No evidence for a role of reverse na+/ca2+ exchange in insulin release from mouse pancreatic islets. Garcia-Barrado, Maria-Jose, Patrick Gilon, Yoshihiko Sato, Myriam Nenquin, and Jean-Claude Henquin. Unit[acute]e d'Endocrinologie et M[acute]etabolisme, University of Louvain School of Medicine, UCL 55.30, B-1200 Brussels, Belgium
APStracts 3:0088E, 1996.
We studied whether reverse Na+/Ca2+ exchange can increase cytoplasmic Ca2+ ([Ca2+]i) in mouse islets and contribute to insulin release. The exchange was stimulated by replacing Na+ with choline, sucrose or lithium in a medium containing 15 mM glucose.

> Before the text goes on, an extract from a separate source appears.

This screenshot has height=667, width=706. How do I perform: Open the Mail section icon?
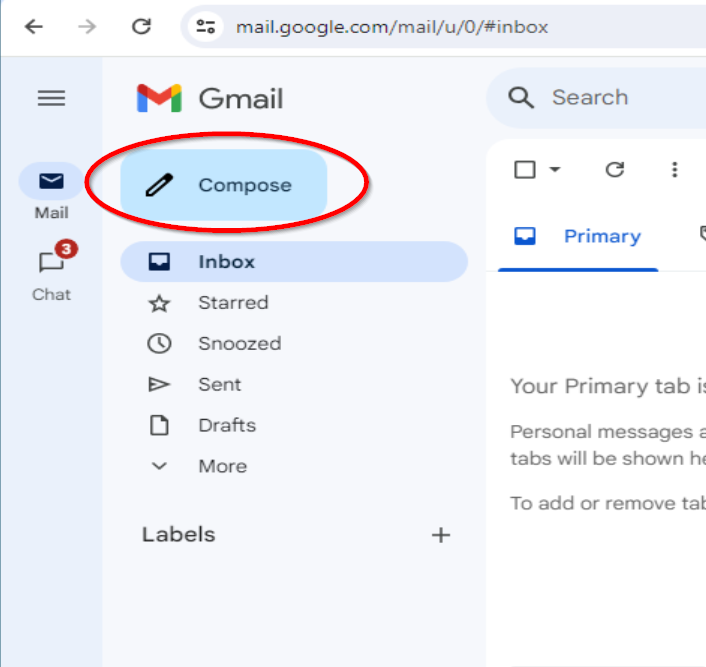51,182
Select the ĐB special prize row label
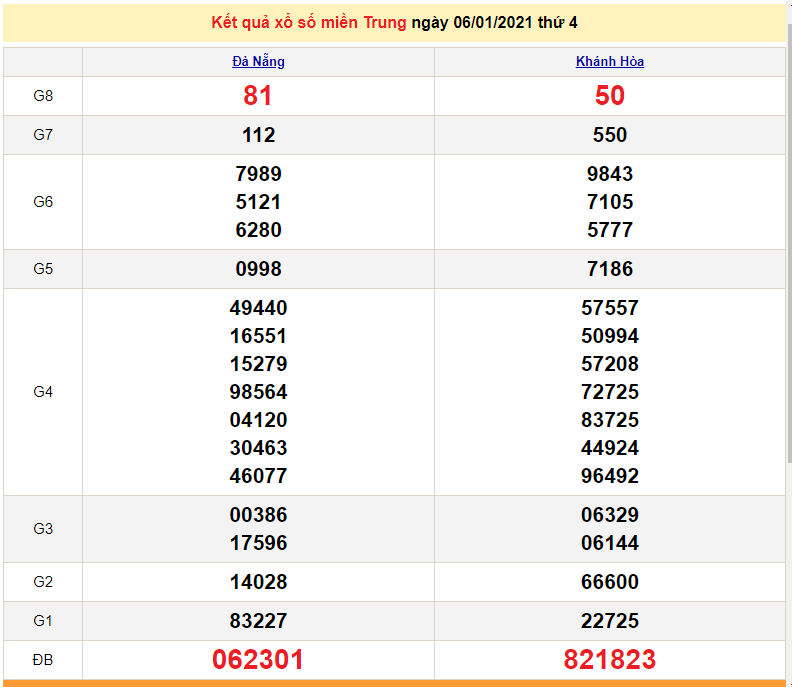This screenshot has width=792, height=687. tap(43, 660)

Na+ omission increased electrical activity in B-cells, [Ca2+]i and insulin release. When voltage-dependent Ca2+ channels were blocked by nimodipine or closed by holding the membrane polarized with diazoxide, Na+ omission caused a slight hyperpolarization, a small rise in [Ca2+]i and a marginal increase in insulin release (the latter only with choline). This small rise in [Ca2+]i was dependent on extracellular Ca2+, but was hardly augmented when intracellular Na+ was raised with alanine. When B-cells were depolarized by 30 mM K+, Na+ omission did not affect the membrane potential, but increased [Ca2+]i and insulin release. If Ca2+ channels were blocked by nimodipine, only marginal increases in Ca2+ and insulin release persisted, which were not different from those observed when the cells were not depolarized. This indicates that Ca2+ influx through voltage-dependent Ca2+ channels rather than via reverse Na+/Ca2+ exchange underlies the rise in [Ca2+]i and in insulin release produced by Na+ removal. No decisive support for Ca2+ influx by reverse Na+/Ca2+ exchange could be found.

Received 12 February 1996; accepted in final form 8 April 1996.
APS Manuscript Number E81-6.
Article publication pending Am. J. Physiol. (Endocrinol. Metab.).